«Ok boomer», comme un bras d’honneur
Ça sonnait comme un cri du coeur au moment de l’élection d’Olivier Français à la Chambre haute. «C’est bien de voir qu’un homme de plus de 60 ans peut encore être élu au Conseil des Etats», a lancé un magistrat. Signe qu’il y a comme un malaise dans la génération des baby-boomers. Après l’avènement du parti d’Emmanuel Macron en France et l’émergence de profils issus de la diversité aux élections américaines, une nouvelle classe de politiciens – plus jeune, plus féminine – casse tout ce qui constituait jusqu’ici les stéréotypes du pouvoir. Il faudra s’y habituer au moment où le mouvement se propage plus loin, dans les entreprises et toutes les strates de la société.
Après avoir beaucoup tenté de comprendre la génération des millennials, puis s’être rendu compte que les Z leur préparaient encore d’autres surprises pas toujours agréables, les baby-boomers font l’expérience d’un monde qui disparaît. En cette année meurtrière, les plus de 45 ans ont assisté à la fermeture du dernier vidéoclub romand, au démontage de la dernière cabine téléphonique genevoise et à la fin des Coups de coeur d’Alain Morisod sur la RTS. Les moins de 30 ans n’ont aucune idée de tout cela, la disparition de ces objets culturels venus d’un autre temps leur est étrangère.

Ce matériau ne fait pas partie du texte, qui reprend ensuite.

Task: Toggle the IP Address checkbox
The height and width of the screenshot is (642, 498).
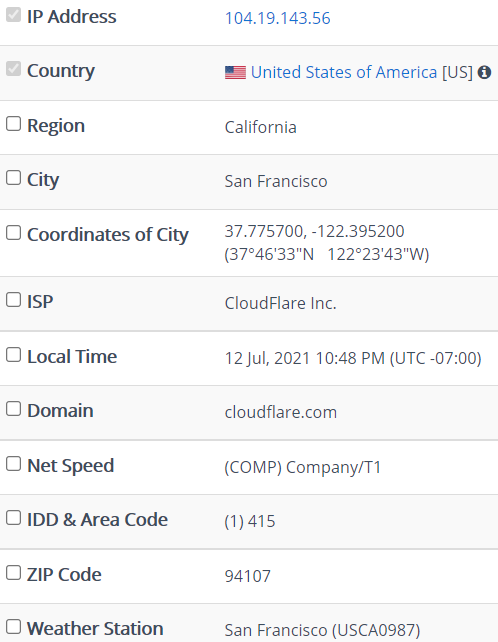Action: [x=14, y=15]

Les anciens, eux, ont de quoi se sentir cernés. Désormais, il faut aussi subir le sarcasme des nouvelles générations. Je ne pensais pas en parler ici en me disant que l’affaire avait un goût trop anglo-saxon. Jusqu’à ce qu’un jeune collègue du Temps l’utilise dans un tweet. «Ok boomer» constitue la nouvelle expression qui permet aux plus jeunes de clouer le bec des anciens. Cette dernière serait née sur TikTok, le réseau social favori de ceux qui connaissent – et une évocation brumeuse pour les autres.
«Ok boomer», c’est un «cause toujours» qui sonne comme un cri de ralliement sur les réseaux sociaux, un bras d’honneur à ceux qui seraient la cause de tous les maux – la dette, le dérèglement climatique, etc. Une parlementaire néo-zélandaise l’a parfaitement utilisé alors qu’un collègue plus âgé la coupait dans son exposé, elle qui critiquait l’âge moyen de l’assemblée. Son «Ok boomer», lancé sans même relever la tête a depuis pris du vent dans les voiles. Les grands médias d’outre-Atlantique ont disséqué la figure de style, l’expression s’empare du web et des petits malins en ont même fait des t-shirts et des casquettes.
Dans une société où on nous assure qu’il faudra travailler plus longtemps, la rencontre des générations sur la place de travail va-telle se transformer en bataille rangée? Dans l’immédiat, elle va surtout consacrer une expression à la mode car la population vieillit.